* Supplied text

In May this year, 35 individuals signed a public petition exhorting the Asian College of Journalism (ACJ) in Chennai to entertain a formal complaint of sexual harassment. The petitioners wrote that a former student had filed an official complaint with allegations of sexual harassment against Sadanand Menon, a culture critic and member of the university’s adjunct faculty. However, the college’s Internal Complaints Committee, which is empowered to inquire into complaints of sexual harassment, had refused to entertain the case on jurisdictional grounds. The ACJ administration dismissed the public petition as an attack on the university for its purportedly “liberal” leanings. In the ensuing days, social media erupted with claims and counter-claims made by studentsand public intellectuals, regarding the college’s approach to the complaint.
But this is not the beginning of the story—Menon was named in a crowd-sourced list of Indian academics who were accused of sexual harassment that was circulated widely in late 2017, in the wake of the allegations of rape and sexual harassment against the Hollywood producer Harvey Weinstein. The crowd-sourced list, curated by a law student, Raya Sarkar, almost immediately received backlash from the general public—one response in particular, a statement by several notable Indian feminists published on the blog Kafila, received particular attention. The statement decried the circulation of the list on social media and urged victims to take recourse through the “due process” of the law. But what happens when a complainant heeds this advice? A look at the former ACJ student’s case allows a glimpse of due process at work—in particular, its shortcomings.
In January this year, soon after the circulation of the list on social media, a former student of ACJ published an article describing how she felt to see the name of her former mentor, who sexually harassed her, on it. Though the article did not name Menon, it was subsequently revealed in the public petition that the author was in fact referring to him. In the article, the former student states that the public circulation of this list made it apparent to her that she was not alone in her experience because she was not the one who put her mentor’s name on the list. That month, the former student filed an official complaint with the college’s Internal Complaints Committee, or ICC, alleging that Menon had sexually harassed her at SPACES, a prominent cultural venue in Chennai, of which Menon is the managing trustee.

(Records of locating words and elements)

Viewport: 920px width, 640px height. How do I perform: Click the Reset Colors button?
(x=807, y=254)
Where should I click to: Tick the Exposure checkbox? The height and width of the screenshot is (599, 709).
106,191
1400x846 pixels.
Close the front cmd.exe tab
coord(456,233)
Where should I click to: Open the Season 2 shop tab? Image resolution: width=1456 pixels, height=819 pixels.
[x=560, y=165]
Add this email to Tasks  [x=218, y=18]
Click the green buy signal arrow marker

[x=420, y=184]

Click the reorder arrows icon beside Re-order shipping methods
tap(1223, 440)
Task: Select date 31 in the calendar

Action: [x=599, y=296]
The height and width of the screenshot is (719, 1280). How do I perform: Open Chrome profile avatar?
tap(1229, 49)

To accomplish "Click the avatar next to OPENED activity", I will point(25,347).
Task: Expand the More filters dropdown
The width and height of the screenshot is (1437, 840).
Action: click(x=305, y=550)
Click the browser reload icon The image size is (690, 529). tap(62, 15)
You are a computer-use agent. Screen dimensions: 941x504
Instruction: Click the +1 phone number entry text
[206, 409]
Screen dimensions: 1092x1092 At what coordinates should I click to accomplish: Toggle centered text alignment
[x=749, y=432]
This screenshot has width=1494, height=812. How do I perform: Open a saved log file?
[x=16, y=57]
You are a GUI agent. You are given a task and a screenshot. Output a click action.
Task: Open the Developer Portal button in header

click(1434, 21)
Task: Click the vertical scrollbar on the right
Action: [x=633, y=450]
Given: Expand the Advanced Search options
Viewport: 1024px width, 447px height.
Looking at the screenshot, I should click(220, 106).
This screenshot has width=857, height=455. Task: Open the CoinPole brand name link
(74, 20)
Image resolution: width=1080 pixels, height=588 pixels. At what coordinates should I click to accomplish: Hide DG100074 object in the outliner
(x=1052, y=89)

* Task set
- A) Rewrite the ACJ complaint text from "In May this" up to and including "to the complaint.", substituting "urging" for "exhorting".
- B) Which people does the ACJ complaint text mention by full name?

* Solutions for each task
- A)
In May this year, 35 individuals signed a public petition urging the Asian College of Journalism (ACJ) in Chennai to entertain a formal complaint of sexual harassment. The petitioners wrote that a former student had filed an official complaint with allegations of sexual harassment against Sadanand Menon, a culture critic and member of the university’s adjunct faculty. However, the college’s Internal Complaints Committee, which is empowered to inquire into complaints of sexual harassment, had refused to entertain the case on jurisdictional grounds. The ACJ administration dismissed the public petition as an attack on the university for its purportedly “liberal” leanings. In the ensuing days, social media erupted with claims and counter-claims made by studentsand public intellectuals, regarding the college’s approach to the complaint.

- B)
Sadanand Menon
Harvey Weinstein
Raya Sarkar